В сильнейшем раздражении Аня нажала на кнопку отбоя, перевела дух и набрала номер Сережи:

— Где ты сейчас?

— Дома, — ответил тот.

— Никуда не уходи, я сейчас приеду.

Он сидел за компьютером, с кем-то перестукивался; Аня подошла и положила перед ним журнал.

— А-а… — безучастно протянул он. — Уже в продаже? А я хотел сделать тебе сюрприз.

— Сережа, зачем тебе это? Послушай, ты должен как следует уяснить для себя: добрых дядюшек не бывает. Огнивцев подбирается ко мне; со мной у него ничего не выйдет, тогда он выгонит тебя или, преследуя уже иную выгоду, будет эксплуатировать на полную катушку.

— Не успеет, срублю чуток деньжат и свалю. Не волнуйся.

— Зачем тебе деньги? Скажи, что нужно — я куплю.

— Не-е, хочу иметь свои… Не мешай, видишь, я переписываюсь, ты сбиваешь меня с мысли, — нетерпеливо отмахнулся он.

«Не стоит паниковать, разберемся, — успокаивала себя Аня. — Слава богу, есть папа, Матвей, они имеют на него влияние. Посмотрим, как они отнесутся к такой работе».

— Ань, — окликнул Сережа. — Ты нашим не рассказывай насчет журнала. Они не одобрят, я знаю. В любом случае это временно, незачем зря их нервировать.

— А если тебя затянет? Нет, не проси, твои родные должны знать о тебе все. Сережа, пока тебе не исполнилось восемнадцать, за тебя отвечают взрослые, так что изволь от них ничего не утаивать.

Он оторвался от клавиатуры и недобро сощурился на Аню:

— Я думал, ты мне друг, а ты даже пустяковой просьбы не хочешь выполнить.

— Да как ты не понимаешь, — сорвалась Аня, — мало того, что ты ставишь меня в зависимость от мужчины, который мне неприятен, ты еще лезешь в такую сферу, о которой понятия не имеешь!

— Не имею, так разберусь! — в голосе Сергея зазвучали яростные нотки. — Кончай парить мне мозги! Хватит обращаться со мной как с желторотым птенцом и читать проповеди! Я сам знаю, что мне делать! — Он вскочил со стула. — Оставь меня в покое, надоело! — Выбежал в коридор и, сорвав с вешалки куртку, вынесся из квартиры.
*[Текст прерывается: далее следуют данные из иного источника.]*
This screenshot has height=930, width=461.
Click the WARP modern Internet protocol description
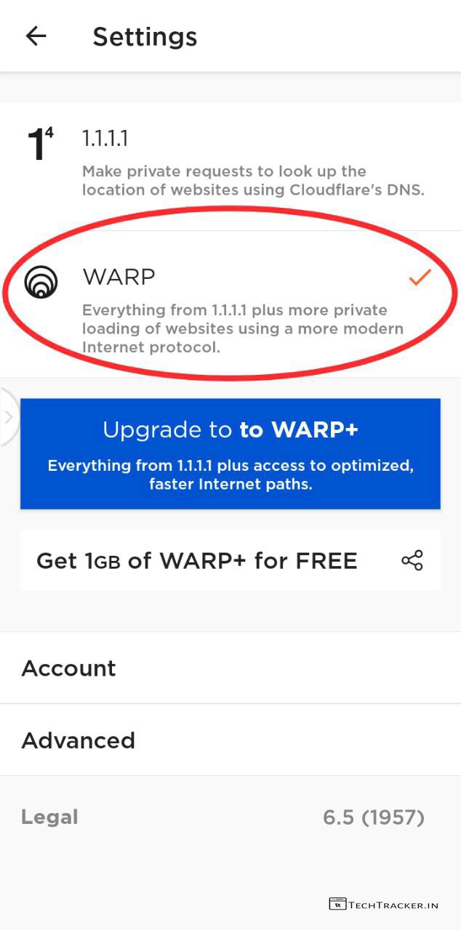click(x=243, y=328)
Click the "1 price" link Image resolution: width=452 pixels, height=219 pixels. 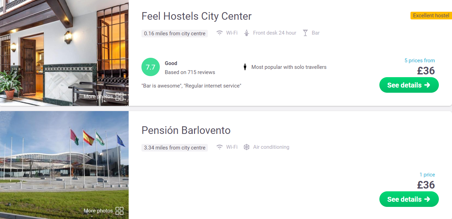(427, 175)
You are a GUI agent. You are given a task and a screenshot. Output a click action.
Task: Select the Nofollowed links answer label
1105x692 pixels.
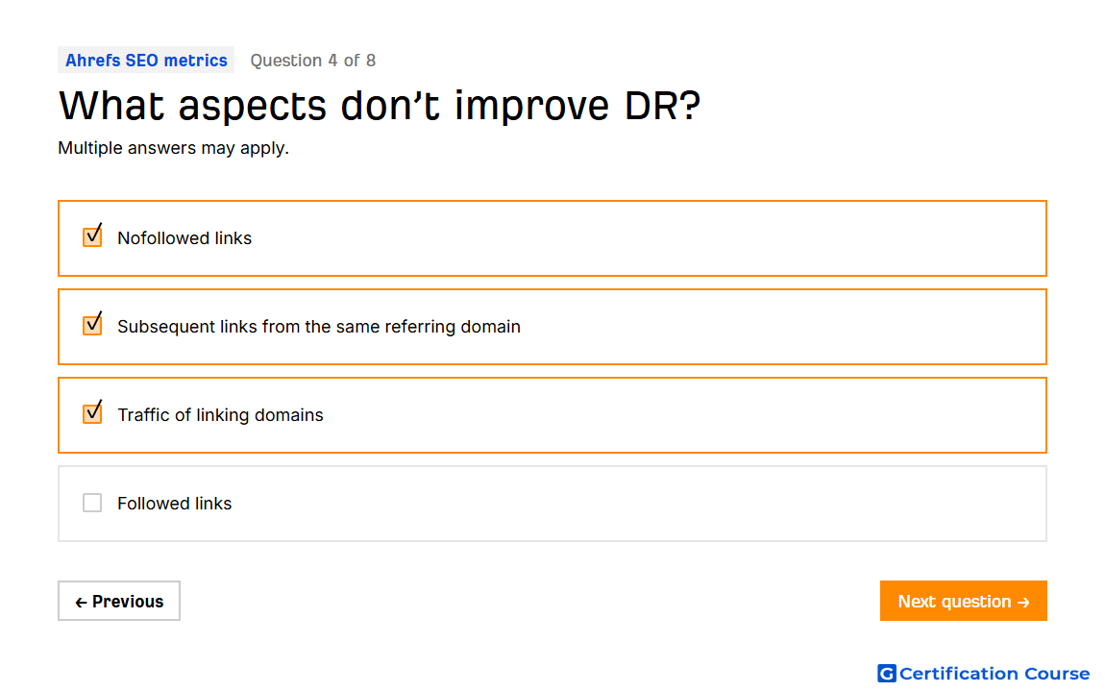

Аня впервые за много дней по-настоящему разрыдалась. Проплакала в голос с полчаса, потом зареванная, с распухшими глазами поплелась в ванную комнату, долго охлаждала лицо и отекшие веки ледяной водой. Посмотрела на себя в зеркало. Да, приходится признать, что мама была права: сильные чувства к кому бы то ни было — хоть к любовнику, хоть к брату — доставляют одни страдания. Вот подрастет Темка, и начнутся новые мучения. Сейчас мать для него главный человек в жизни, он с избытком платит любовью за любовь; так нежно, трогательно привязан к матери и служит для нее лишь источником счастья, но что будет, когда повзрослеет, известно одному Господу Богу. Многодетные матери, должно быть, долго бывают счастливы: один вырос, а другой еще кроха, еще льнет, цепляется за юбку, ластится и просится на руки, и женщина знает, что она истинно любима самой чистой, самой щедрой любовью.

— Хватит! — сказала она себе минуту спустя. — Отлично сознавала, на что шла. Вообразила, что он бросится в сестринские объятия. Мальчик тебя знать не знал, вполне естественно, что никаких чувств не испытывает, скажи спасибо, хоть Тёмку любит.

Все еще вздрагивая от обиды, взяла пару хозяйственных сумок и пошла на рынок.

Вечером Сережа вернулся, прошел мимо Ани с непримиримым лицом и снова уселся за компьютер. Она обняла его за плечи, неловко поцеловала куда-то в уголок глаза:

— Не сердись, Сереженька, раз ты не хочешь, я ничего не скажу папе и Матвею.

Он негодующе посапывал, но не шелохнулся, не сделал попытки освободиться из ее объятий. Его кожа под Аниной щекой была горячей и почти такой же нежной как у Тёмки.

Через полчаса, за ужином, он был весел, приветлив, вел себя так, словно размолвки и не случалось, после ужина помог Ане убрать со стола и возился с Тёмкой, играл с ним и даже вызвался почитать сказку на ночь.